Structural design of core-shell ZIF-8@NH2-MIL-125 photocatalyst for synergistic adsorption-photocatalytic degradation of tetracycline hydrochloride

The development of a green, efficient, and reusable photocatalyst is of great importance for pollution remediation. Herein, a series of core-shell ZIF-8@NH2-MIL-125 composites (ZM-X) were prepared by epitaxial growth method. The in-situ homogeneous encapsulation of NH2-MIL-125 by ZIF-8 was achieved through the structural modulation, and the formed core-shell architecture exhibited outstanding synergistic effect of adsorption and photocatalysis for eliminating tetracycline hydrochloride (TCH), which dramatically enhanced the photocatalytic reaction rate. The results show that the TCH adsorption capacity of optimized ZIF-8@NH2-MIL-125 (ZM-2) is 70.25 mg g–1, which can be fitted well the pseudo-second-order and Langmuir isotherm modes.

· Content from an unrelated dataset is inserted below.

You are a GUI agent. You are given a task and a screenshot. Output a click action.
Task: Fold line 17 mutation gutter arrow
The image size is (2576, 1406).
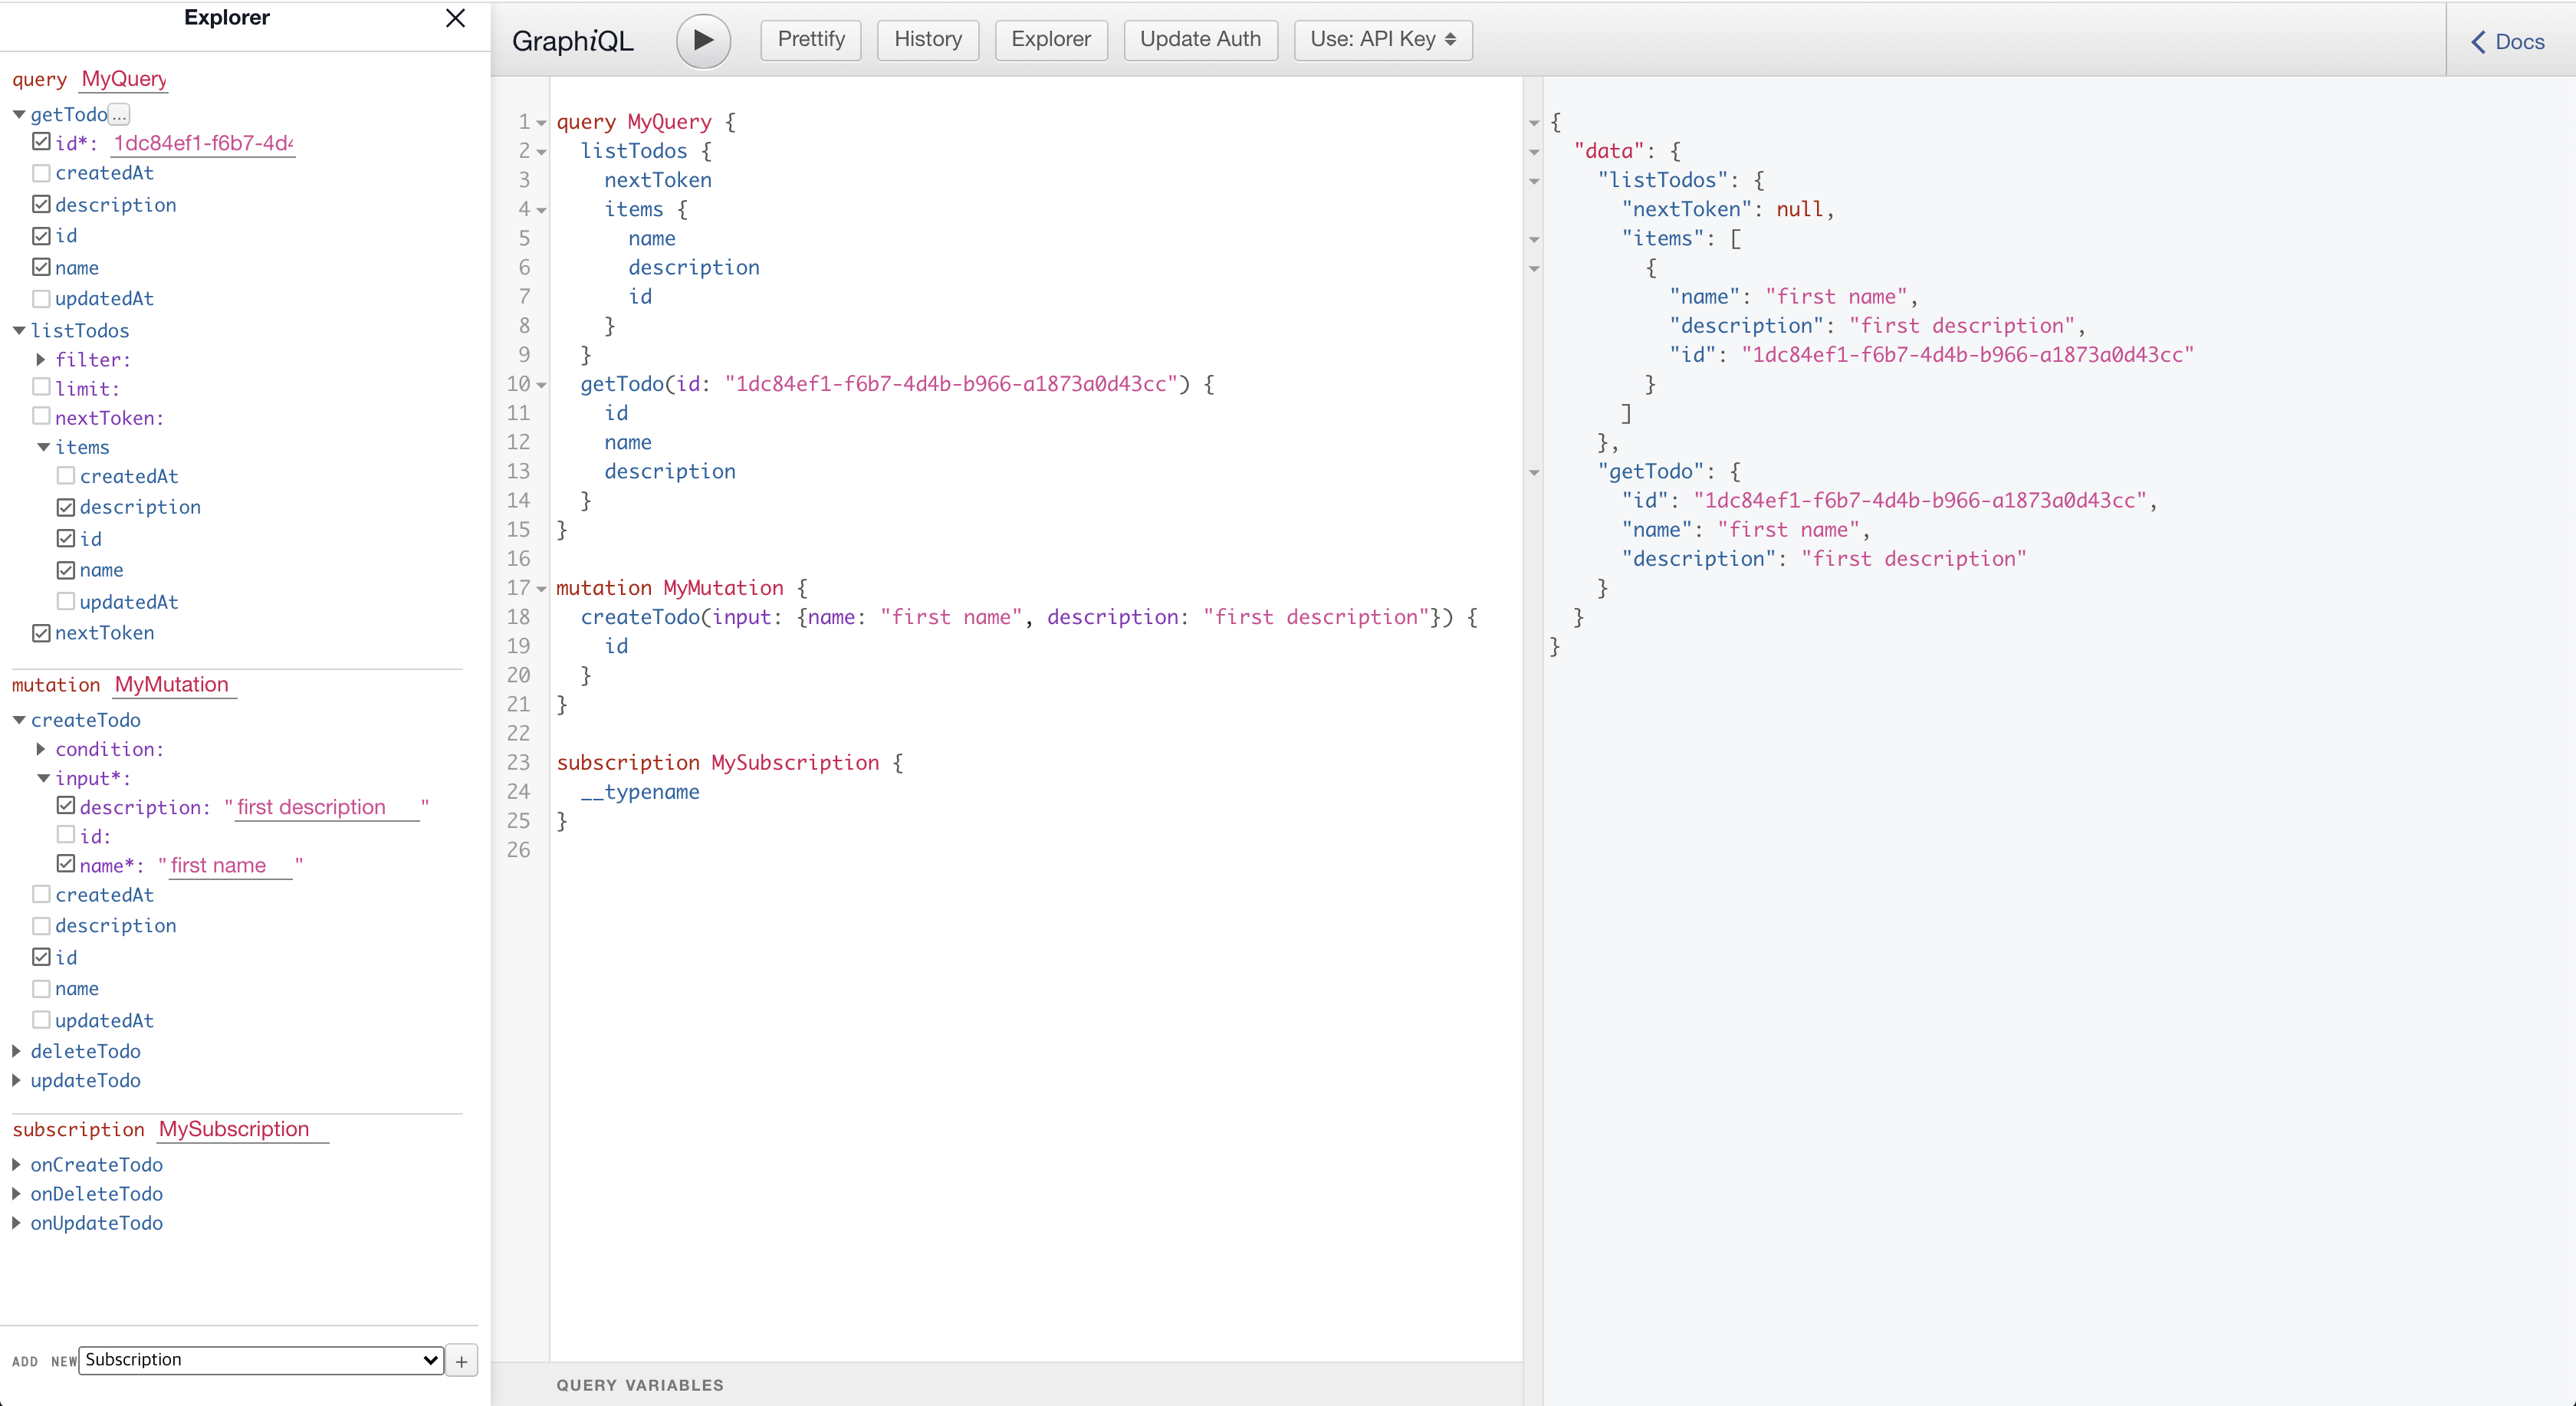tap(541, 589)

Under 100 min of visible light irradiation, the ZM-2 has the best synergistic removal rate on TCH (92.9%) compared with other samples, which is 6.5 times higher than of pristine NH2-MIL-125 (14.3%). The results of quenching experiments and ESR analysis clearly demonstrate that the superoxide radical (·O2–) dominates the TCH photodegradation reaction. In addition, ZM-2 can effectively remove TCH in different types of water systems (e.g., ultrapure water, tap water, lake water and actual pharmaceutical wastewater) through adsorption-photocatalytic synergy. Therefore, the novel core-shell material designed in this study has significant potential for environmental purification applications.